Dix ans ont passé, nous sommes en 2014, moult artistes ne vendent plus d’album. Ce sont les mêmes quiches qui passent à la télé. PAGNY  officie sur « The Voice » … Je crois qu’on a touché le fond. Des artistes comme BONNEFONT ont dû plier les gaules. Faire une tournée devient de plus en plus difficile, voire impossible, sauf à s’appeler Mylène FARMER ou HALLYDAY. Il n’y a plus que les tournées « Âge tendre » à faire le plein. Aux vieux il reste quelque argent. Ils sont désormais les seuls à acheter des CD de Georgette PLANA ou de Georges GUETARY

Voilà pour le constat. Mais revenons à l’interview de Franck VERGEADE qui insiste auprès de MURAT : « En dehors des intermittents, y a t’il une cause pour laquelle tu serais prêt à t’engager ? ». La réponse va sans doute en surprendre plus d’un, notamment ceux qui qualifient MURAT de misogyne et de macho pur et dur. MURAT répond donc : «  Le principe d’égalité entre l’homme et la femme dans nos sociétés. Le statut de la femme est l’enjeu des décennies à venir dans le monde. Et je suis prêt à astiquer la kalachnikov pour défendre cette égalité stricte. Parce que c’est tout ce qui m’a fait. Je suis bâti ainsi. Ma libido a besoin de femmes libérées pour exister. L’amour avec une femme libérée et épanouie est bien plus enrichissant qu’avec une vierge voilée. ». Le journaliste renchérit : « Mais l’image de la femme n’a jamais été aussi mauvaise ? ». Réponse : « J’ai toujours vu dans l’anti américanisme beaucoup d’anti féminisme. C’est pourquoi la figure de Lilith me plaît bien. Dès le début de l’humanité, a été envisagé un principe d’égalité entre l’Homme et la Femme. Aux Etats-Unis, les féministes ont justement pris le personnage de Lilith comme symbole. Derrière la peur de l’Américain, je vois à chaque fois la peur de la Femme. Pas plus, pas moins ».

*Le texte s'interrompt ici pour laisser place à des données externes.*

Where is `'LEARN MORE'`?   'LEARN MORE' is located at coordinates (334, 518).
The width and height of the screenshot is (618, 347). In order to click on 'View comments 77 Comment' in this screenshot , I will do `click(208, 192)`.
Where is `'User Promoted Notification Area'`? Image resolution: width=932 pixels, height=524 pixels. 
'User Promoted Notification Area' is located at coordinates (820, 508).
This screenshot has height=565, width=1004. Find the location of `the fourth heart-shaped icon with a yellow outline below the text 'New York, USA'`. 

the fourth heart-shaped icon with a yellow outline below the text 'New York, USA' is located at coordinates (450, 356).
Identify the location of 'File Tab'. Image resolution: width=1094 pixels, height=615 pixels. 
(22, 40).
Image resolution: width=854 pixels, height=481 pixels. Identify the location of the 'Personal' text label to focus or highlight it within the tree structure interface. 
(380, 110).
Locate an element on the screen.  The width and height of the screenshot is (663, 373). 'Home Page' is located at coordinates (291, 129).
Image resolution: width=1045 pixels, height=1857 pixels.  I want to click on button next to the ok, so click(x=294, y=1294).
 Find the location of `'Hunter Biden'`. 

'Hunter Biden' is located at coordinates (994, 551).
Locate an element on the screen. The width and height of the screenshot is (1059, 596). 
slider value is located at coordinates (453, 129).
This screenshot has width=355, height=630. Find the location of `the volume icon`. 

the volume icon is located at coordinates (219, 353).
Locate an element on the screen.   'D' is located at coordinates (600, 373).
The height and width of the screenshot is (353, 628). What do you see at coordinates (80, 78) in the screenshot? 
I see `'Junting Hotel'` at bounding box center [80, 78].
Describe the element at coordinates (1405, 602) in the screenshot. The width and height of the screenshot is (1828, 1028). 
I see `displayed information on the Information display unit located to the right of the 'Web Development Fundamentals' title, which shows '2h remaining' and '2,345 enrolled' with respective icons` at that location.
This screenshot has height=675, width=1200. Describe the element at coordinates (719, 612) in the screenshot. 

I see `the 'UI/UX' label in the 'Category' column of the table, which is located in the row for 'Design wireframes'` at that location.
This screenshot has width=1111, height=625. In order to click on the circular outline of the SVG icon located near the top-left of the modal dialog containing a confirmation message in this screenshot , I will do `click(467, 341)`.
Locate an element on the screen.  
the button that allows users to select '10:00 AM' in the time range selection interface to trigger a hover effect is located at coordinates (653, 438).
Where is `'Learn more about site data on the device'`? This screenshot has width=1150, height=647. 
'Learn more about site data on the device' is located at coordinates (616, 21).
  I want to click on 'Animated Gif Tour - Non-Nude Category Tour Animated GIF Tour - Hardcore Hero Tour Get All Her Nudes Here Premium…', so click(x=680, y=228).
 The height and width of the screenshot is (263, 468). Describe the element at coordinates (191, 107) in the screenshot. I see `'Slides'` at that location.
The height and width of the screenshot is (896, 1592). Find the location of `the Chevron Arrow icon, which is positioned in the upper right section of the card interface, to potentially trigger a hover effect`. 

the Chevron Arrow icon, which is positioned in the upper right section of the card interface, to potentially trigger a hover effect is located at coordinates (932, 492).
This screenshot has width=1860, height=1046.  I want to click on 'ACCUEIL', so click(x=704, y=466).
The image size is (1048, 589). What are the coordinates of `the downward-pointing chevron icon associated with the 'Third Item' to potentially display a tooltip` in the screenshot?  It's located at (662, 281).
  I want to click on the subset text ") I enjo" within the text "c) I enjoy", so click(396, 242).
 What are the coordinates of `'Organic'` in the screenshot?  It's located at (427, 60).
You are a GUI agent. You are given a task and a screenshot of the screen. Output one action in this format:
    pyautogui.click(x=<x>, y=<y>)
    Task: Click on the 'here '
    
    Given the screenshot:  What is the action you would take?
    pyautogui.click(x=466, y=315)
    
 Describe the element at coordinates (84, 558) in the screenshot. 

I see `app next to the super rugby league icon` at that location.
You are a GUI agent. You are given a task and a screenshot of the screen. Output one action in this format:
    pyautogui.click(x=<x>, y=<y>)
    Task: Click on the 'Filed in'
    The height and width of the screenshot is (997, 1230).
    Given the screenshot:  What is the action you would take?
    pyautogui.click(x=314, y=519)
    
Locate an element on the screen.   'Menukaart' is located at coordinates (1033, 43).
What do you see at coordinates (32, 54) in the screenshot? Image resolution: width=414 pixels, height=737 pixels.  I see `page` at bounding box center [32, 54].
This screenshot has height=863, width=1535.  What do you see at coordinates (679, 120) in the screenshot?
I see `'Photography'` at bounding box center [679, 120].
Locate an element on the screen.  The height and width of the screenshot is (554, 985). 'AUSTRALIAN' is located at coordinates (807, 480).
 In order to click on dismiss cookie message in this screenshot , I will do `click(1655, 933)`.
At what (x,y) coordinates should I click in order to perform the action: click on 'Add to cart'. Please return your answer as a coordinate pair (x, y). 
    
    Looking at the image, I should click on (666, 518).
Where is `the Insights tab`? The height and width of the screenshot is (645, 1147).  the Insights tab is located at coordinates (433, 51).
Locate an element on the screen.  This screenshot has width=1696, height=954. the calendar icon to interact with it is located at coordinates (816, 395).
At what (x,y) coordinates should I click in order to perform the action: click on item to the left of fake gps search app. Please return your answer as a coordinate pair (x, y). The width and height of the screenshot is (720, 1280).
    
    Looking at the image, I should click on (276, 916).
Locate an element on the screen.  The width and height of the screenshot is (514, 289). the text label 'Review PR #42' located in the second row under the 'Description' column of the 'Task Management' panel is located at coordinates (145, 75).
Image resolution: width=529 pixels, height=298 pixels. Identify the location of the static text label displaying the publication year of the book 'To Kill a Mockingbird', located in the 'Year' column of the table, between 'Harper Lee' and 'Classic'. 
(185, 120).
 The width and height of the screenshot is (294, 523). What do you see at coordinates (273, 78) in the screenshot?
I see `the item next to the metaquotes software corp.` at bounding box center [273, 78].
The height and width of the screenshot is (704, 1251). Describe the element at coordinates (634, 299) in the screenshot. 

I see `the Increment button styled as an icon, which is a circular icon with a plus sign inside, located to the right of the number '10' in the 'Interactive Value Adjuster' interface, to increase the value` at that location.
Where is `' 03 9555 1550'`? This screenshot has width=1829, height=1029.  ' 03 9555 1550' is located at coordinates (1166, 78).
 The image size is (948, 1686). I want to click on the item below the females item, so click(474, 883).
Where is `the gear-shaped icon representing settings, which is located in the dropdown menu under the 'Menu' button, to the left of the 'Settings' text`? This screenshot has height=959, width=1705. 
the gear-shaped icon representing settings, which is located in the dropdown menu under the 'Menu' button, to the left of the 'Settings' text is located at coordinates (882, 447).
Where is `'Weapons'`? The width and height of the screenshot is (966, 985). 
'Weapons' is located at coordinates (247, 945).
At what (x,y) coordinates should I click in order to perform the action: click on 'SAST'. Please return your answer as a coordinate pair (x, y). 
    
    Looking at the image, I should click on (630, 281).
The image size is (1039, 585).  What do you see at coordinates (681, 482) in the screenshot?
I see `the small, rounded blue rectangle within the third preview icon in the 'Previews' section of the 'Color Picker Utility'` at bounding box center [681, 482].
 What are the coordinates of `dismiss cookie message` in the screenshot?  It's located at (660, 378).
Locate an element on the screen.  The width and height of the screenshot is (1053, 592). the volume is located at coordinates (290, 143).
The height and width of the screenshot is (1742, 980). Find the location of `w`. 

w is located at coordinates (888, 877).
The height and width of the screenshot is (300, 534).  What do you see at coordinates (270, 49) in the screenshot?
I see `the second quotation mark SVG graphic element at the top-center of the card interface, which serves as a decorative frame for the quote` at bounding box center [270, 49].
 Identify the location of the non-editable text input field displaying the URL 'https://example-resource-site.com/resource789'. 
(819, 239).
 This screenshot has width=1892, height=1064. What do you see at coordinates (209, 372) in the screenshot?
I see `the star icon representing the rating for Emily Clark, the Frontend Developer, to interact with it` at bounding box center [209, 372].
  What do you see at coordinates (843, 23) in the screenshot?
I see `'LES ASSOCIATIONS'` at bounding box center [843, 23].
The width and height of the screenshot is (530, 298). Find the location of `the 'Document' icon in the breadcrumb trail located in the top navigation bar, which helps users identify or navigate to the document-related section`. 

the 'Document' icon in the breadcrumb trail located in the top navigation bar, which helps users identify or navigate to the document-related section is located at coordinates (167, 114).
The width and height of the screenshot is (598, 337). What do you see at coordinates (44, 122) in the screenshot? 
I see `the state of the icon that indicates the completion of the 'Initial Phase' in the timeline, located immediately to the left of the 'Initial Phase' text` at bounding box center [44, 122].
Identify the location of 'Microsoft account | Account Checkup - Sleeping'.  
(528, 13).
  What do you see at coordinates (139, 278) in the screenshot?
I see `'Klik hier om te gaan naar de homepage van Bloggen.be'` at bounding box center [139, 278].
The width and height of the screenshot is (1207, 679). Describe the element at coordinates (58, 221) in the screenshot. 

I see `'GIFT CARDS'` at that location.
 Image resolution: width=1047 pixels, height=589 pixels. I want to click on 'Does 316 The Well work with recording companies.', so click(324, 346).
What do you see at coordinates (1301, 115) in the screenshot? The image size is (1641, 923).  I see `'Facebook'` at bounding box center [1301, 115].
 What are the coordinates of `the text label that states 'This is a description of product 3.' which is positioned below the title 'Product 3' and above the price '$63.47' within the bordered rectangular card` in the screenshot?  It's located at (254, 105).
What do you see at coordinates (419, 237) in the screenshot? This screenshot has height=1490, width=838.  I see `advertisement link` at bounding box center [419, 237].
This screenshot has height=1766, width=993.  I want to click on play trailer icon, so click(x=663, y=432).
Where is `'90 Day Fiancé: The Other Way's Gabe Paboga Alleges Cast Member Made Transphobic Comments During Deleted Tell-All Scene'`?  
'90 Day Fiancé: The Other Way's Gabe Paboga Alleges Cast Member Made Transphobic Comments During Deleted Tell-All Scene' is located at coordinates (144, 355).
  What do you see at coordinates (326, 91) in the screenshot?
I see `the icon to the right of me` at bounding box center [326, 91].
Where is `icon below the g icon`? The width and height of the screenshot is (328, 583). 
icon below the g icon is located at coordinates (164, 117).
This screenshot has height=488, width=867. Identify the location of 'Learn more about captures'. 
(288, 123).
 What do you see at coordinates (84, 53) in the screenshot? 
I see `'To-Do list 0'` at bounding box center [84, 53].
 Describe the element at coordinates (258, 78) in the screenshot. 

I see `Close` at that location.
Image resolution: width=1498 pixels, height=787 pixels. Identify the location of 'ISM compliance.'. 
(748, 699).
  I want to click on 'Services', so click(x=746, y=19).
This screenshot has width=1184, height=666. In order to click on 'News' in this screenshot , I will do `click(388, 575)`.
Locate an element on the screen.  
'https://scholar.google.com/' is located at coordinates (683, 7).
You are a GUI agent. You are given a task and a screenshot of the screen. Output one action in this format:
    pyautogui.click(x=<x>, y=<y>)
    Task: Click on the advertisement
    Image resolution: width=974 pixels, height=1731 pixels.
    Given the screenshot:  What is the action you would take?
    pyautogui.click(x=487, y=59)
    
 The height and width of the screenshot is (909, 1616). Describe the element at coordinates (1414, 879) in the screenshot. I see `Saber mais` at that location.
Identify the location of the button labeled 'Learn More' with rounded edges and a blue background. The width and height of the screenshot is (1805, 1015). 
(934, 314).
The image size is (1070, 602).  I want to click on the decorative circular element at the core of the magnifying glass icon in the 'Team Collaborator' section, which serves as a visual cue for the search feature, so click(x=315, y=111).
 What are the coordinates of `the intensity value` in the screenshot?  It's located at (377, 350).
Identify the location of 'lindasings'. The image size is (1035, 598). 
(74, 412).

Voilà des propos qui n’ont pas fait le « buzz » en leur temps. On peut le regretter. Le pouvoir des médias n’a jamais été aussi fort. Dans une interview l’accent est mis sur tel ou tel mot que vous avez prononcé. Tout ce que vous avez pu dire se résume à ce choix pour le moins subjectif, fait par d’autres que vous ! Il y a peu, en avant première d’un spectacle à Uriage, le sieur MURAT prononce le nom de Renan LUCE. Aussitôt gros titre sur MURAT qui ne sait pas de qui l’on parle. Il ferait mieux de se taire le bougre. Il le sait, mais cela doit être plus fort que lui. Les médias, sont en quête d’argent, les journalistes de notoriété. Le lecteur, l’auditeur radio ou télé se jette sur tout ce qui fait du bruit. Nous sommes devenus une société du paraître. MURAT l’a souvent appris à ses dépens, il y a fort à parier pourtant qu’il ne changera pas d’un iota. Une nouvelle fois il se jettera dans la gueule du loup. Certains disent que lui aussi cherche à faire le « buzz ». Sincèrement je ne pense pas. A une question posée, il ne sait dire que ce qu’il pense, un point c’est tout. C’est aussi bête que ça !  C’est à désespérer. Du fait de l’impact médiatique, ses paroles « non calculées » mais foncièrement dénuées de toutes méchanceté se retournent contre lui et lui reviennent en pleine figure. Aujourd’hui on ne récompense que les « menteurs ». Tenez, pour être élu, il faut mentir. Il faut dire ce que le peuple veut entendre. Voilà qui nous mène au tombeau, qui nous conduit dans les bras d’une fausse blonde (???) à la voix rauqueJ’en ai froid dans le dos. Pourtant MURAT est l’un des rares à nous avoir informés du danger. N’est il pas ? Qui l’a dit ? Personne, surtout pas les médias ! Moi, fils de paysan, pauvre sire, je désespère de ce monde … je désespère de cette France qui s’en va à veau l’eau …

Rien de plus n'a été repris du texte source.